>> start
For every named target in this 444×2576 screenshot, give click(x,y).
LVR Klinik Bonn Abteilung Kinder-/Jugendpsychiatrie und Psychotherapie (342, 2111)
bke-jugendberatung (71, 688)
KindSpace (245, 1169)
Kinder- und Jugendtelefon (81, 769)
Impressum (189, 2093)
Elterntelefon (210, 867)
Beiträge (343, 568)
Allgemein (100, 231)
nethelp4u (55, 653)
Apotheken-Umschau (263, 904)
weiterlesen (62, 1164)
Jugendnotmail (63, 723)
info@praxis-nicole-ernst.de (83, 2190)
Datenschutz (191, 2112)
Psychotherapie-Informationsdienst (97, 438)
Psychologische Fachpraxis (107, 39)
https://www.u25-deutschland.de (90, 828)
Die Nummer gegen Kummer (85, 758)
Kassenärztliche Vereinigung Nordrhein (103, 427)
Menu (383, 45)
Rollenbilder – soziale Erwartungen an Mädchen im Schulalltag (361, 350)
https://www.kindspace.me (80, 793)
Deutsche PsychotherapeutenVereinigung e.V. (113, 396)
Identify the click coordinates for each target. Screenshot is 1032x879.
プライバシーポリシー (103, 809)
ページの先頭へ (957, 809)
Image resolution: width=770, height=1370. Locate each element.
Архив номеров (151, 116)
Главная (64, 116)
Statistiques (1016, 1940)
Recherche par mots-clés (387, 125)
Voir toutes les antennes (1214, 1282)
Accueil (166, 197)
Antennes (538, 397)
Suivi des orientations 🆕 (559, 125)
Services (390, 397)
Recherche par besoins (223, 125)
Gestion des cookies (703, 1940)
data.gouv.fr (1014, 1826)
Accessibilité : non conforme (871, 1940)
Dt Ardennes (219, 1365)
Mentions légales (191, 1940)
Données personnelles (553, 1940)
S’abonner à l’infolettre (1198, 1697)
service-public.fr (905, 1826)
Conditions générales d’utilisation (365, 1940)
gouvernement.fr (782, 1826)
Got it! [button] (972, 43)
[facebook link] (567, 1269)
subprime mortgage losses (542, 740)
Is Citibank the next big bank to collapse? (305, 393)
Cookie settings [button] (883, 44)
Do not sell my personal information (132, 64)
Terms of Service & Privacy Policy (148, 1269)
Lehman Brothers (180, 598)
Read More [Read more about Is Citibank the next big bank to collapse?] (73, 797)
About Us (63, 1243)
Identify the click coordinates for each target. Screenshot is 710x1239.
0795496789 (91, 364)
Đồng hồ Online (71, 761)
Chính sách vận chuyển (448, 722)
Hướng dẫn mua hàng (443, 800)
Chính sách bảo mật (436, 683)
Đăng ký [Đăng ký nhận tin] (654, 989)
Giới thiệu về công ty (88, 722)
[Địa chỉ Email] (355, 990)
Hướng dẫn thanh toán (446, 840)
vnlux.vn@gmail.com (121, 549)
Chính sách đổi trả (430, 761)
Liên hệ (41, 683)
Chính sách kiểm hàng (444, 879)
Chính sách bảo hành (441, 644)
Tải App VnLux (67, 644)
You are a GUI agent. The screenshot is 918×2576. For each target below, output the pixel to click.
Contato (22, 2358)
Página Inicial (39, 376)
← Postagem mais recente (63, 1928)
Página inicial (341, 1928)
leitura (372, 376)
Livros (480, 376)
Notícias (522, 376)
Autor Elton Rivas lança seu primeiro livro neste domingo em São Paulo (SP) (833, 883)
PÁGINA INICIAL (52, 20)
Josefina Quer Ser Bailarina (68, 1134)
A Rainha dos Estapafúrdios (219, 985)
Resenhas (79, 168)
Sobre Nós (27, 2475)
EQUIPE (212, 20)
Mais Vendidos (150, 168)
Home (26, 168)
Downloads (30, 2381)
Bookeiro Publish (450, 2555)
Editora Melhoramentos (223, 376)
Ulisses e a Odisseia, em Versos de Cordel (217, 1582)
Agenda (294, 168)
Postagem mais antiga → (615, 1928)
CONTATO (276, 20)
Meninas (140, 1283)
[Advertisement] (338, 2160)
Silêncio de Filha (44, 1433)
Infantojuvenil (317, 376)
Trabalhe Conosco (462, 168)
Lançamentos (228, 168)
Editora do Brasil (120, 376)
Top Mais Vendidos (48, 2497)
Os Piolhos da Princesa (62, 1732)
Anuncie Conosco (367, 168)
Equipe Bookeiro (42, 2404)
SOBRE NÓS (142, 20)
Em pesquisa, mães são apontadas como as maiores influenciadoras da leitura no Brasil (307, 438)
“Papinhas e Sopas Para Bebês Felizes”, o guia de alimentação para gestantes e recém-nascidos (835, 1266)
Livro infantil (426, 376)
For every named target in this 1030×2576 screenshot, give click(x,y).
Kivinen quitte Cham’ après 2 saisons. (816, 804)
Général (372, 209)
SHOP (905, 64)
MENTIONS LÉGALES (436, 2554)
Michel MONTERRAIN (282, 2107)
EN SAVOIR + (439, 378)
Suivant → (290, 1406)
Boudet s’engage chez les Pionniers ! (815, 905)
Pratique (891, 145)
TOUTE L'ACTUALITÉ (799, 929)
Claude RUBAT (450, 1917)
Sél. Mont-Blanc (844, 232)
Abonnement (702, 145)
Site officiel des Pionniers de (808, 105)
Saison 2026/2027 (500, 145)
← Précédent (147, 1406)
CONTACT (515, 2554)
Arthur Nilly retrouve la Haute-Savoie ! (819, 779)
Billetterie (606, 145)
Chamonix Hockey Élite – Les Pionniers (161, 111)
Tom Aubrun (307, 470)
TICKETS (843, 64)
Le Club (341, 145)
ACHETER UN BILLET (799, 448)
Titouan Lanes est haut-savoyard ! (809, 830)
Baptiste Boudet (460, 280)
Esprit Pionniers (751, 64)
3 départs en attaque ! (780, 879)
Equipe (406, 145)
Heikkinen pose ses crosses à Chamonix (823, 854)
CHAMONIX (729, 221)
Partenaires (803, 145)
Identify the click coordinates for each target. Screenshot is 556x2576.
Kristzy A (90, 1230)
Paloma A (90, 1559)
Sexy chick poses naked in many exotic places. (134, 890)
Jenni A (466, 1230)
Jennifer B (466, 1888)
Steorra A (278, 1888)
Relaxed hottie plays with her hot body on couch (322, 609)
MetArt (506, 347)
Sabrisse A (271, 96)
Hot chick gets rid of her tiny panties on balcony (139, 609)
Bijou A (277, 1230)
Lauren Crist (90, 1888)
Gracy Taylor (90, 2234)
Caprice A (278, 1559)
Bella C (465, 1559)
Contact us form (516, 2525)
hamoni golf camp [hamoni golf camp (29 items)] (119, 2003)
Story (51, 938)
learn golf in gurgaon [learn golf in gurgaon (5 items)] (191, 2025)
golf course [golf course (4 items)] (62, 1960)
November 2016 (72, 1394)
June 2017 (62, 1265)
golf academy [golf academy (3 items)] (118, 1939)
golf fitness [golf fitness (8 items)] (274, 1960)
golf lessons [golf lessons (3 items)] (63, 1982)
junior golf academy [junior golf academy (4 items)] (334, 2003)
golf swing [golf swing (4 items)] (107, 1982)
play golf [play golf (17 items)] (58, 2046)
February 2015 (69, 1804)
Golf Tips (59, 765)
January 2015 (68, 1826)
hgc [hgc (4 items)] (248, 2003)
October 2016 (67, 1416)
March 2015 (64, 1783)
>> end
* [Short problem]:
Copy the records from the line containing "Caprice A (278, 1559)" through the end of the records, replacing "Golf Tips" with "Golf Advice" and leaving everything else unchanged.

* [The solution]:
Caprice A (278, 1559)
Bella C (465, 1559)
Contact us form (516, 2525)
hamoni golf camp [hamoni golf camp (29 items)] (119, 2003)
Story (51, 938)
learn golf in gurgaon [learn golf in gurgaon (5 items)] (191, 2025)
golf course [golf course (4 items)] (62, 1960)
November 2016 (72, 1394)
June 2017 (62, 1265)
golf academy [golf academy (3 items)] (118, 1939)
golf fitness [golf fitness (8 items)] (274, 1960)
golf lessons [golf lessons (3 items)] (63, 1982)
junior golf academy [junior golf academy (4 items)] (334, 2003)
golf swing [golf swing (4 items)] (107, 1982)
play golf [play golf (17 items)] (58, 2046)
February 2015 (69, 1804)
Golf Advice (59, 765)
January 2015 (68, 1826)
hgc [hgc (4 items)] (248, 2003)
October 2016 (67, 1416)
March 2015 (64, 1783)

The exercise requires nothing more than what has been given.